- Exercise requirements
From the listing below, reproduce exactly the lines starting with the one with "This screenshot has" and going on through the one with "Viewport: 1696px width, 976px height.", both ends kept. No picture is copied.

- Entries supplied

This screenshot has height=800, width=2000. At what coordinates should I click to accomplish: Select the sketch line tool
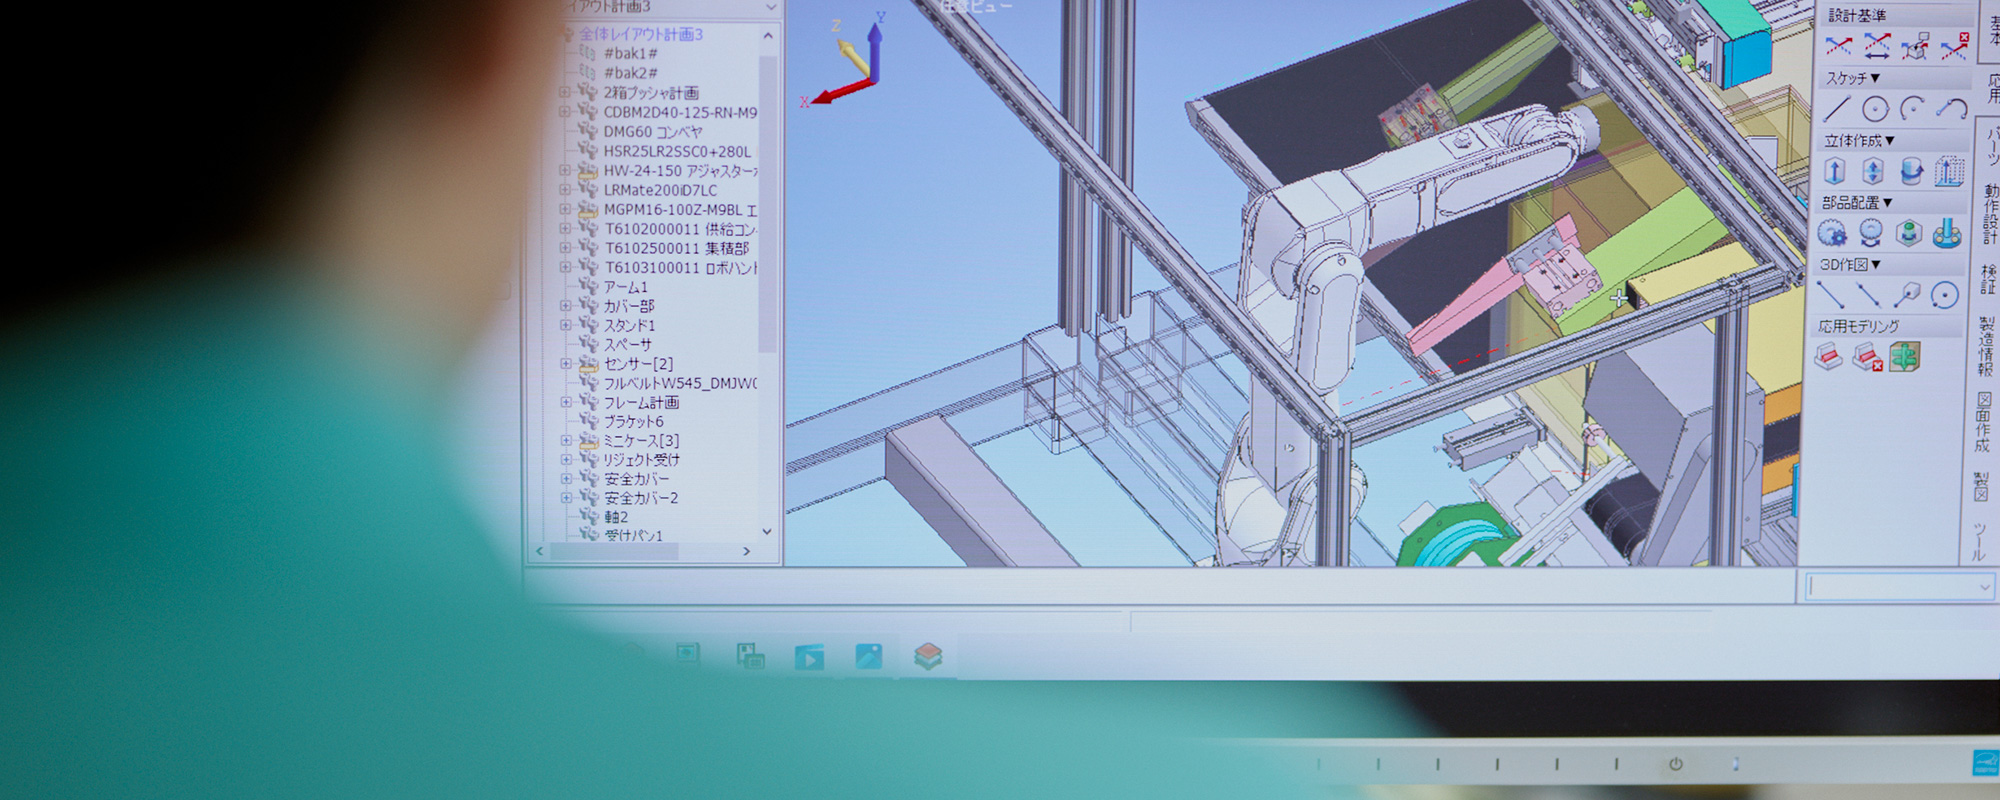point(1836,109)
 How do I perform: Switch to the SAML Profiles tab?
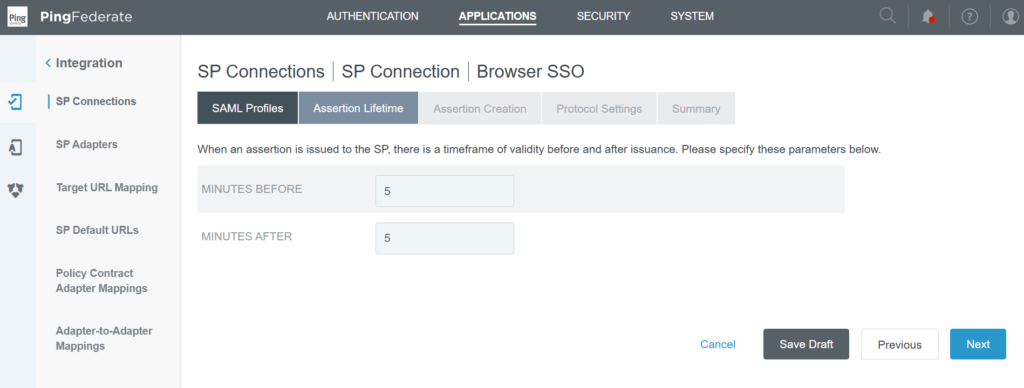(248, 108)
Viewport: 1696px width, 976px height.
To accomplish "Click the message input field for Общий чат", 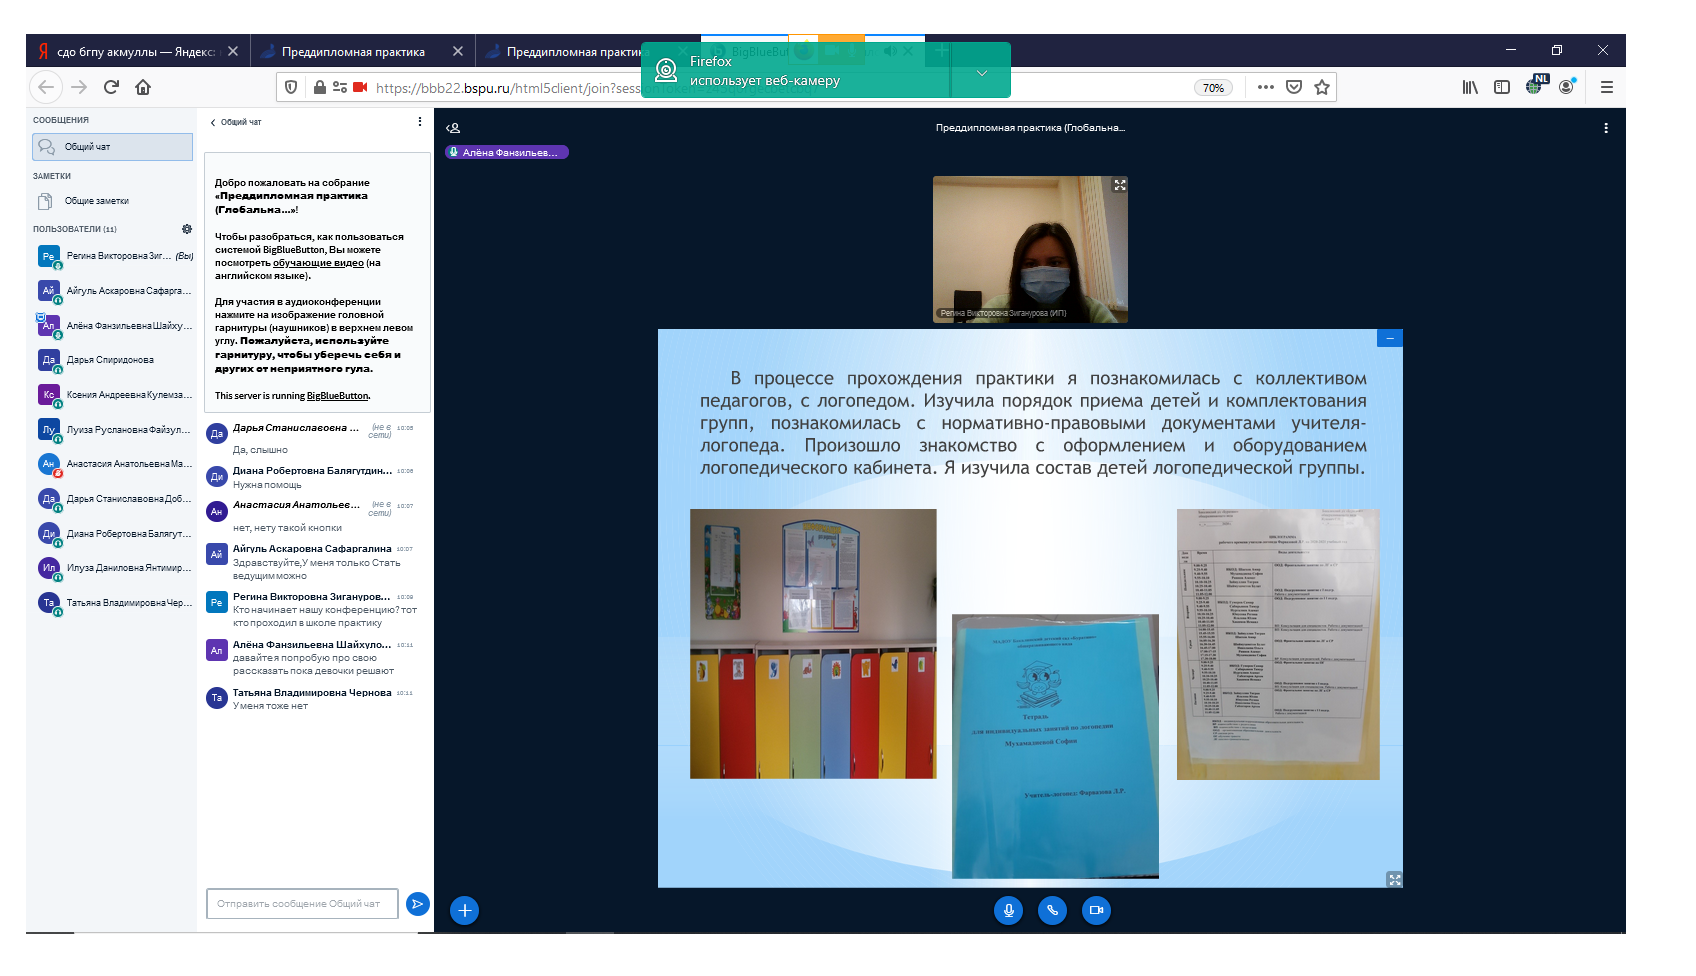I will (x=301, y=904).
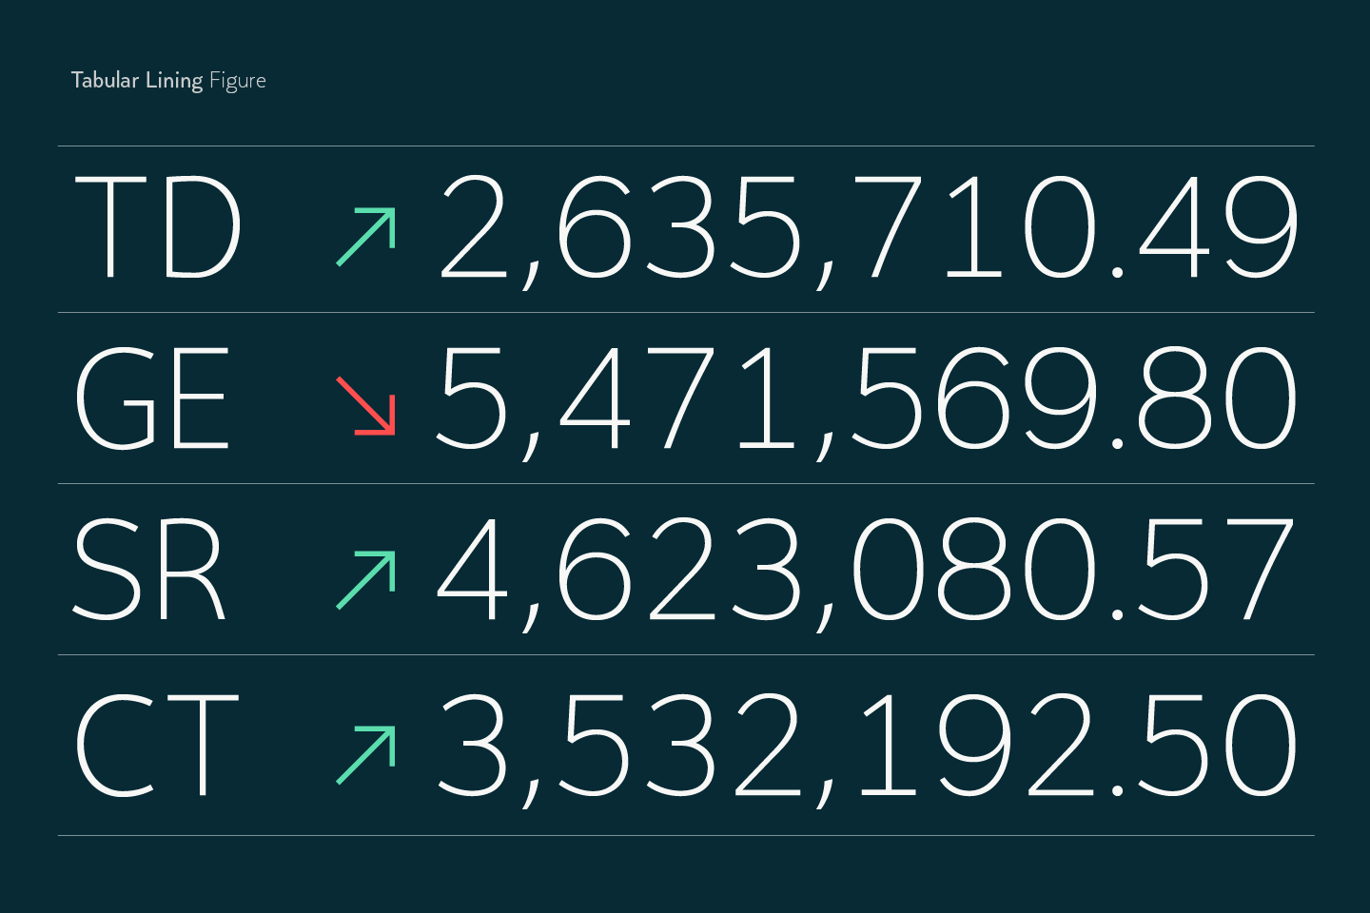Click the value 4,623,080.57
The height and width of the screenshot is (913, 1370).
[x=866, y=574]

...

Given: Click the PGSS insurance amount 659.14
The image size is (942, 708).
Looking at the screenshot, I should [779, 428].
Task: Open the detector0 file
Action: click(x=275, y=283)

- Task result
This screenshot has height=800, width=2000. At what coordinates should I click to accomplish: Select the sketch line tool
point(1836,109)
 How do I perform: Switch to the SAML Profiles tab?
(248, 108)
Viewport: 1696px width, 976px height.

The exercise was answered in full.